No bogs, only tap water was in a barn 1/2 mile away. It wasn't a camp site, it was a farm with camping for the very very lucky.
I used to put a Persian rug in my cosmos tent, allegedly 5+ person, one person with comforts I would say, double length sheepskin on top of the rug. Left the sleeping bag in the car and used a very large goose down quilt.
Cognac and whisky decanters in a wooden box with cut crystal glasses, tumbler and balloon.
Gas fridges, we left a big cast iron barbecue in the gorse bushes, too dirty and big for the motors.
We took air rifles, catapults, pistols, bicycles, a chainsaw.
If 6 of us went we took 6 tents, we took an army mess tent in the later years for cooking and idling when the weather was crap.

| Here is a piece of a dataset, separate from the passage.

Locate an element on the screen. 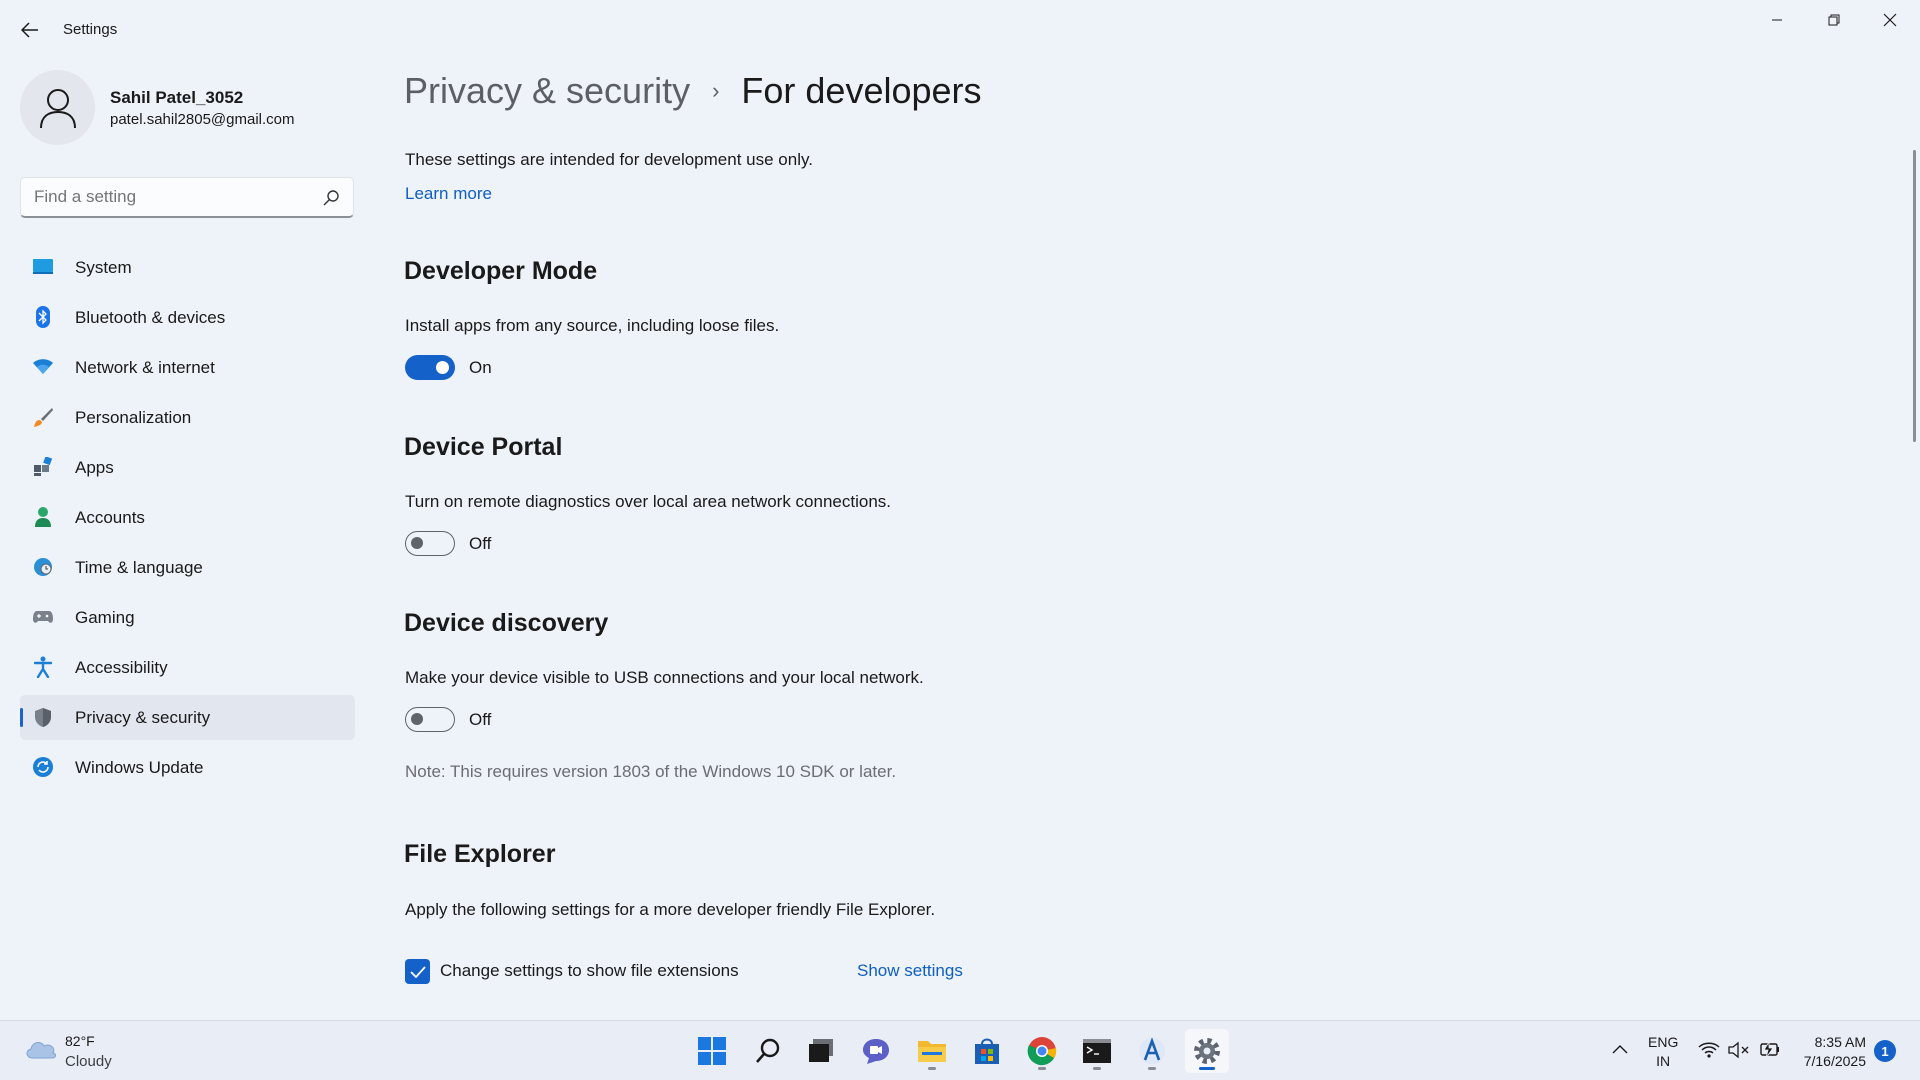 The width and height of the screenshot is (1920, 1080). user-icon is located at coordinates (58, 108).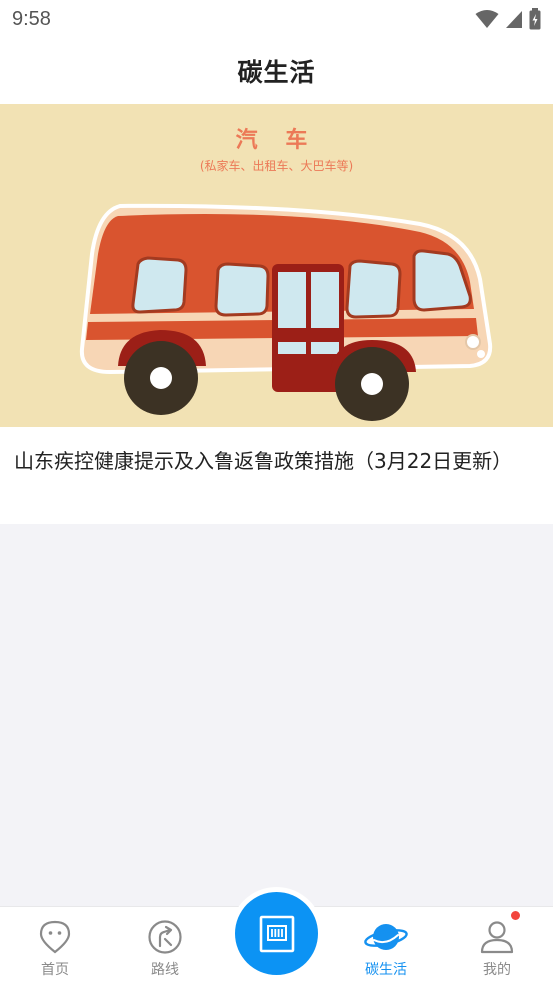 The image size is (553, 984). Describe the element at coordinates (276, 140) in the screenshot. I see `banner-title: 汽 车` at that location.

For all of that the bogs was ones chosen place somewhere on the old metal mine spoil tips across a ravine.
Washed and shaved in a freezing the year round beck.
Also done the hardcore cycle touring with no tent, goretex fitted bivi bag for the sleeping bag and a 12mm thick very old Karrimat.
Woods, over a wall, behind a gate, on a council football field.
In workman's huts and railway maintenance buildings, stable buildings complete with farting horses and once under an upturned rowing boat.
I mentioned elsewhere about packing a Canon F1 camera and three lenses when I toured as a young man, not ever in my remaining years will such nonsense happen again. I'll use the saving in weight to carry more fine liquor.
Oh and I truly loath large campsites, they are the devil's work.